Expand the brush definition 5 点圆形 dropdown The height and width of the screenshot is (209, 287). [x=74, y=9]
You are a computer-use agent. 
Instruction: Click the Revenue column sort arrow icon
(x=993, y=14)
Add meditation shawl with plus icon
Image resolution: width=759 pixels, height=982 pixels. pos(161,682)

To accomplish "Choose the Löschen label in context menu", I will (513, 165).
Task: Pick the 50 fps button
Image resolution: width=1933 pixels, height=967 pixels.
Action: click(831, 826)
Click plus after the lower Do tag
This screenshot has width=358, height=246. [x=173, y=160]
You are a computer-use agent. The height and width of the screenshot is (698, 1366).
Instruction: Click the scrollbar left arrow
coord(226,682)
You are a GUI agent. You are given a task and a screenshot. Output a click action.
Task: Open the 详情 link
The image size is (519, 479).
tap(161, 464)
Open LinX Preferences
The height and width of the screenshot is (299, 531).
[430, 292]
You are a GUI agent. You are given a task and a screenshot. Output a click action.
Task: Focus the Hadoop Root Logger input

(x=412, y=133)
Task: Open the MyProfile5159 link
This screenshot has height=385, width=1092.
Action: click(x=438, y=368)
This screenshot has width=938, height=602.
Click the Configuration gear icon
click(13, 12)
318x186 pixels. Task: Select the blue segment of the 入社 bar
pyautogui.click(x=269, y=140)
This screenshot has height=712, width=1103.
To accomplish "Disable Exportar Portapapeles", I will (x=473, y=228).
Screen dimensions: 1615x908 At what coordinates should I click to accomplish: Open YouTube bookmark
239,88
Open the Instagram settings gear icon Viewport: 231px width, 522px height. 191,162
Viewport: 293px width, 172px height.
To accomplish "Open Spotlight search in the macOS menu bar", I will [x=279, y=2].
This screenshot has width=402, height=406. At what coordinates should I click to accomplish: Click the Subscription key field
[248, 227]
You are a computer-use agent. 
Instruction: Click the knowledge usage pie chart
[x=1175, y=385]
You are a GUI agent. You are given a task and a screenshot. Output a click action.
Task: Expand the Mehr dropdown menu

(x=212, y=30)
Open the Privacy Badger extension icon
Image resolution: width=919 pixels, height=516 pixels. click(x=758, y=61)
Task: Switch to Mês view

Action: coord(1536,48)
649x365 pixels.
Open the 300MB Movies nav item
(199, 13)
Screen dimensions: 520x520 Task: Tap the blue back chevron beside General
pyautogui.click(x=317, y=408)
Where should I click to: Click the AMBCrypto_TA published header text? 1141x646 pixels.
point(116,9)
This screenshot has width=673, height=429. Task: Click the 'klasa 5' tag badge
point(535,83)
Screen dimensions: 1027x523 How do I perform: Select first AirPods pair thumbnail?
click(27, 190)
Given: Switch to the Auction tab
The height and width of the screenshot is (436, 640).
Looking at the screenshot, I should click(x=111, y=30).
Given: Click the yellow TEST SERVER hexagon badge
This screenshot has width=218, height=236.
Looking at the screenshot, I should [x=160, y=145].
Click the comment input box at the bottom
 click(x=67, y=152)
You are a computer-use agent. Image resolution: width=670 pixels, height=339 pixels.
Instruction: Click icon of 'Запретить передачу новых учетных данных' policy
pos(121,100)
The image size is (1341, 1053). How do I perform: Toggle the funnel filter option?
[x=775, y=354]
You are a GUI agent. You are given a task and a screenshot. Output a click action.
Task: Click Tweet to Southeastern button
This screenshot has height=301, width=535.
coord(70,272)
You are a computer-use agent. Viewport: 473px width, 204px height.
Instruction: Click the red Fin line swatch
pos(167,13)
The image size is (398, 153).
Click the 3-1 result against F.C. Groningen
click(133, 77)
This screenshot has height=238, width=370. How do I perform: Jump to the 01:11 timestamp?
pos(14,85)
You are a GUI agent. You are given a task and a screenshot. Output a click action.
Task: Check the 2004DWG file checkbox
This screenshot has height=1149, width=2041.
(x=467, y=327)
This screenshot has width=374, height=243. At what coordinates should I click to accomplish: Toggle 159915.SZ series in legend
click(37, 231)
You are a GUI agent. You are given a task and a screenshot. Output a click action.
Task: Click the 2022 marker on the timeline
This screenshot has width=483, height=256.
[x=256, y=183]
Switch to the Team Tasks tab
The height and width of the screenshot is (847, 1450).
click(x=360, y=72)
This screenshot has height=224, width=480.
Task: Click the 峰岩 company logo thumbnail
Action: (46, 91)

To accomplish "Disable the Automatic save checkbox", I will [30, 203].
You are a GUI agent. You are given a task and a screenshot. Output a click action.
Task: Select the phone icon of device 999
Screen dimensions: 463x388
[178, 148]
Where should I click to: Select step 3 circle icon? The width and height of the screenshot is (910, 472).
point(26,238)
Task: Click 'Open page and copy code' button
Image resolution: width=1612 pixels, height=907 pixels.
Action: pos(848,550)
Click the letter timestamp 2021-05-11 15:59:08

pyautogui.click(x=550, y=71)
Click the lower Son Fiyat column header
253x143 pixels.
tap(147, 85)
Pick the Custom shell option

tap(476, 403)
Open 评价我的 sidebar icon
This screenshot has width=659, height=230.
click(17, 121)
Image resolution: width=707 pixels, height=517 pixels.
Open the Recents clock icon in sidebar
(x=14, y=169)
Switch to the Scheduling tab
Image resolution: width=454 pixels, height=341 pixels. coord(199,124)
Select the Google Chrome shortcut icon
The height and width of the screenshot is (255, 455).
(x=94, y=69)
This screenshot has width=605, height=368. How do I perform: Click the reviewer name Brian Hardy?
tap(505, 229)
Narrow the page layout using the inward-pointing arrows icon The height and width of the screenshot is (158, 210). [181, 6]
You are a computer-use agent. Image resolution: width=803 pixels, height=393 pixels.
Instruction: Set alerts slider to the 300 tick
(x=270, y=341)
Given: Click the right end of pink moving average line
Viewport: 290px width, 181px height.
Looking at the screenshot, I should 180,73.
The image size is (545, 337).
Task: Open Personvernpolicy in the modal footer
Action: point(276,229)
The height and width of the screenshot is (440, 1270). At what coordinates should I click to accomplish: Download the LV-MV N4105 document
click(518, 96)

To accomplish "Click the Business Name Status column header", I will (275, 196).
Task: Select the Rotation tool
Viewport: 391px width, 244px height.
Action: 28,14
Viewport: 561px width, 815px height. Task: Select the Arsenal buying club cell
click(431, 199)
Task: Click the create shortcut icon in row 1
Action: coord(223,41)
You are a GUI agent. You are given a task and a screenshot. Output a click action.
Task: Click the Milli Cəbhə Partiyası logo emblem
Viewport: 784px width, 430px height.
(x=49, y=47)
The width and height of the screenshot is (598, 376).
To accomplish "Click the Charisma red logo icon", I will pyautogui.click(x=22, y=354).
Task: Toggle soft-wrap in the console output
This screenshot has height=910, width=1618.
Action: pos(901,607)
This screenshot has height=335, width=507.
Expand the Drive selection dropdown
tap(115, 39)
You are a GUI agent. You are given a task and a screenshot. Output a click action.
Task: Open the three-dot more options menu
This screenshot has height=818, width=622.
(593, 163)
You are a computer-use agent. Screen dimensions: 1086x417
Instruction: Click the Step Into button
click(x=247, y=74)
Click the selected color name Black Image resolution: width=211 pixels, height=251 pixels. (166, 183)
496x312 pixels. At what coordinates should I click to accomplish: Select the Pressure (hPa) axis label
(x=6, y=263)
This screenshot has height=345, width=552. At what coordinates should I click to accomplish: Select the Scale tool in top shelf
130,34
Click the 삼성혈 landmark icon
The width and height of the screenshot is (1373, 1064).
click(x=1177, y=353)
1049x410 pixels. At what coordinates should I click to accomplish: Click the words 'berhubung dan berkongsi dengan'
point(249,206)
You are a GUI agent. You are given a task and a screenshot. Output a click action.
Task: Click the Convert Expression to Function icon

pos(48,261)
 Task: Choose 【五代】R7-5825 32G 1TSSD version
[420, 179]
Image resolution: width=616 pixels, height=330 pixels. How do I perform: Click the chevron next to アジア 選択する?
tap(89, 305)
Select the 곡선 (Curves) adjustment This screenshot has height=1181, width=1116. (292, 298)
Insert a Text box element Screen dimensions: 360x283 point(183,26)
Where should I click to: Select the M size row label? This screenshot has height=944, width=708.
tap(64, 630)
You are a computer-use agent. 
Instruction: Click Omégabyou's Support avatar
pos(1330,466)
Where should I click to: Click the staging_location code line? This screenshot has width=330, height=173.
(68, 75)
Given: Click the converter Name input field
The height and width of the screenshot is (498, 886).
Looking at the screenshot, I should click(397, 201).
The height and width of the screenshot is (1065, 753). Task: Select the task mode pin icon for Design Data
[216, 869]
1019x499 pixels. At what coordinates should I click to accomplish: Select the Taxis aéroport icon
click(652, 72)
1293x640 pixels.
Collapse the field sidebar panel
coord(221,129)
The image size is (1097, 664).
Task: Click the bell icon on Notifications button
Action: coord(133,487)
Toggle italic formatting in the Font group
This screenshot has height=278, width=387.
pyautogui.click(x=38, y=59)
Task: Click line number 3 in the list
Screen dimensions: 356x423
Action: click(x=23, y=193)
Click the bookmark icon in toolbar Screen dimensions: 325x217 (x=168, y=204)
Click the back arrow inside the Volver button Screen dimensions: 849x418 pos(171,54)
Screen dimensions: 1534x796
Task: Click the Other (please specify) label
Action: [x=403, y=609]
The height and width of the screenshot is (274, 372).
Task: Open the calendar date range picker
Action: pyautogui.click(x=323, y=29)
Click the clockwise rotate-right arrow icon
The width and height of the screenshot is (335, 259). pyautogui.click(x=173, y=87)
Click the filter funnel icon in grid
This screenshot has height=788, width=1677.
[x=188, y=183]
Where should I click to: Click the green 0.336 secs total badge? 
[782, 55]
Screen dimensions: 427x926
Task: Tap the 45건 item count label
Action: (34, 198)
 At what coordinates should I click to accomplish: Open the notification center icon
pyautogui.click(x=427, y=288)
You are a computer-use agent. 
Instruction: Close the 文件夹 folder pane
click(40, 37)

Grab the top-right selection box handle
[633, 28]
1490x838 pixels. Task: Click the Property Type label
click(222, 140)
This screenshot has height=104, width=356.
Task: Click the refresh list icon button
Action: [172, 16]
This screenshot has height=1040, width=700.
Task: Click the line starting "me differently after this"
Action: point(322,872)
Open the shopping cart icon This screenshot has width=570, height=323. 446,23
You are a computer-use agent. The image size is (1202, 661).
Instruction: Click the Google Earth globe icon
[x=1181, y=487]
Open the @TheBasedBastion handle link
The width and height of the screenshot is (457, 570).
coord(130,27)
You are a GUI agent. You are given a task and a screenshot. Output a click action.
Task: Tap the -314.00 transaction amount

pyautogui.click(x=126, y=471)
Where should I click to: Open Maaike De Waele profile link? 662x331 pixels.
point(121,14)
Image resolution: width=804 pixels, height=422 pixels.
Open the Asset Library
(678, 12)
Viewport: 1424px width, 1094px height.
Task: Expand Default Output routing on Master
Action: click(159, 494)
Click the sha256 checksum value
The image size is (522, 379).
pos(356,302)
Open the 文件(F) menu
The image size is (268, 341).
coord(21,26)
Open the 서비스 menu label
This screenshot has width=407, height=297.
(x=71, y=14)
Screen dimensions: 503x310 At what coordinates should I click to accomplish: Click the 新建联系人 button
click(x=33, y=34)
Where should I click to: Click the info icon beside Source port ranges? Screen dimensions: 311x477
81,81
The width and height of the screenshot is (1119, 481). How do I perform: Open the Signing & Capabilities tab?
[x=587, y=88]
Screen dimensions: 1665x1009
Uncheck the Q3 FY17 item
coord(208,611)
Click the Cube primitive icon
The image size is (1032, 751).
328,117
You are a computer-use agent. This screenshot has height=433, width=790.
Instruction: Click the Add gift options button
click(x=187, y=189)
******
### EXERCISE PROMPT
Please put the lines of the items above into a JSON list of strings, one string per line, leaving out blank lines. Start at the line that contains "This screenshot has height=335, width=507." and stop after the line that contains "click(x=247, y=74)".

### RESPONSE TO THIS EXERCISE
[
  "This screenshot has height=335, width=507.",
  "Expand the Drive selection dropdown",
  "tap(115, 39)",
  "You are a GUI agent. You are given a task and a screenshot. Output a click action.",
  "Task: Open the three-dot more options menu",
  "This screenshot has height=818, width=622.",
  "(593, 163)",
  "You are a computer-use agent. Screen dimensions: 1086x417",
  "Instruction: Click the Step Into button",
  "click(x=247, y=74)"
]